Two weeks ago, when we remarked with great satisfaction that Wall Street's original pentagram of bull had now been cut to three, with the departure of BlackRock's hypermabull Bob Doll, we had one lingering question: why would a strategist, and not a trader, leave Wall Street in the "prime" of his CNBC prime-time years? After all, it is not like Doll ever was right, or was judged by the quality of his predictions - if that was the case he would have been fired years ago. Basically, there was a big question mark surrounding this departure. Today, we may have gotten our answer: as Reuters reports, it appears Doll may have been dipping into the wrong model. Financial model that is.
"In January, BlackRock Inc made a significant, but easy-to-miss change in the fund literature for three of its mutual funds... This year's fund literature said the investing model used "quantitative factor models generated by third-party research firms." Typically such a change indicates a shift in a fund's methodology. But there was no shift in the investment process.... the new description came after the funds' board of directors learned that the investment models used for Doll's funds were never proprietary and had been based on other firm's models, according to two people familiar with the situation. Doll was not the one who alerted the company about the issue, they said. The two people did not want to be identified because they were told about the situation in confidence"... 'The change was made just months before 57-year-old Doll, a regular on CNBC who is best known for his annual predictions and perennial bullish outlook, announced his retirement. Doll's last day is June 30."

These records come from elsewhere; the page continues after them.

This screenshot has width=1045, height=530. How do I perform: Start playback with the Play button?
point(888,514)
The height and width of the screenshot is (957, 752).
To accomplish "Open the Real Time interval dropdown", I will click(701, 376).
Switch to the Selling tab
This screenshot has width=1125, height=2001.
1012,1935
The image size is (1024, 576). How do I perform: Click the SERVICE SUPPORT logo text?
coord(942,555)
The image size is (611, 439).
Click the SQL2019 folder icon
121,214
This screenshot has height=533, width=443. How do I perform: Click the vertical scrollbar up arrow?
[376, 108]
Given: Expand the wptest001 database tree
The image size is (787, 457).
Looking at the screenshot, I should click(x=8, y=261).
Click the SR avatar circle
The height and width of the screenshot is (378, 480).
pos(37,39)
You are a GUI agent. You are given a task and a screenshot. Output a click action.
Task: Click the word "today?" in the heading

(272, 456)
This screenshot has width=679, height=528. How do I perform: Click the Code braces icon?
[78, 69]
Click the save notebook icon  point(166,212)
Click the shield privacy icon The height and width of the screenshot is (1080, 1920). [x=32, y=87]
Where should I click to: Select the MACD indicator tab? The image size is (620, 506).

While we respect Reuters attempt at political correctness, we are somewhat more blunt when we ask: was Bob Doll "told to quit" after it became clear, from other sources, that he was incapable of even constructing the simplest financial model on his own and had to "borrow" others'? In other words: not only did Doll never have an original idea, he couldn't even come up with his unoriginal ideas on his own.
To everyone who has ever worked on the Street, a model, whether an M&A model, financing model, or some other generic form of pro forma excel analysis is the very first thing one learns as a financial analyst. An example of one can be seen below:
The inability to create one demonstrates nothing less than a total inability to tie in the income statement, balance sheet and cash flow statement. In other words - failing both Accounting and Finance 101.
Which just happens to describe precisely the "skillset" of your typical broken record permabull. Such as Bob Doll and all the other CNBC regulars.
More from Reuters:
In response to questions from Reuters, Doll said in an e-mailed statement that he had used a mix of several third-party models for many years.
"In some cases, I had the models customized for us to reflect my view of key input factors," Doll said. "I then applied a relative weighting to these models. We used these outputs as one part of my investment process, which also included a fundamental analysis."
For the past one, three, five and 10 years, the three funds have underperformed their benchmarks, according to Lipper.
Daniel Celeghin, a partner at Casey Quirk & Associates, a Darien, Connecticut-based consultant, said there is often a bias among money managers against buying third-party models.
"Most buyers would (ask) 'If this model is really good, why aren't they keeping it for themselves?'" he said.
Even so, most quantitative equity fund managers who buy third-party models tailor them to meet the needs of their portfolios. That can lead to ambiguity about what is - and is not - proprietary, fund experts said.
"(Managers) can use the inputs, or models, as a small part of that process or a meaningful part," said Vadim Zlotnikov, chief market strategist at Bernstein Research, who said he was not aware of the BlackRock situation.
A fund board signs off on each fund's registration statement - which includes details on its investment strategies and methodologies - attesting to its accuracy. It is the fund manager's responsibility to keep the board informed of details of the strategies and investment process.
From an investor's perspective, "the fact that the funds were using third-party models is not that big a deal," said Jeff Tjornehoj, head of research at Lipper. "But from a (fund) board perspective I could see why it would be important to disclose who owns what when it comes to the research."
Even worse, what it really indicates a laziness bordering on incompetence, and ultimately a complete collapse of faith in the manager, which, if justified can lead to the departure of the individual in question. Just like Doll.
What is great however, is that with each and every incident of this kind, main street is exposed to the real "talent" behind Wall Street's glamorous and grossly overpaid facade: a hollow core, where incompetence is masked by big and meaningless words such as "key input factors" and "relative weighting", where failure is rewarded with seven figure bonuses, and where the exposure of the real ugliness beneath it all is either promptly swept under the rug, with the quiet disappearance of the "weakest link" or in the worst case with Hank Paulson going to Congress with a three page termsheet and demanding a blank check for years of piling error upon error, or else guaranteeing the end of the world.
And that is really all Wall Street is.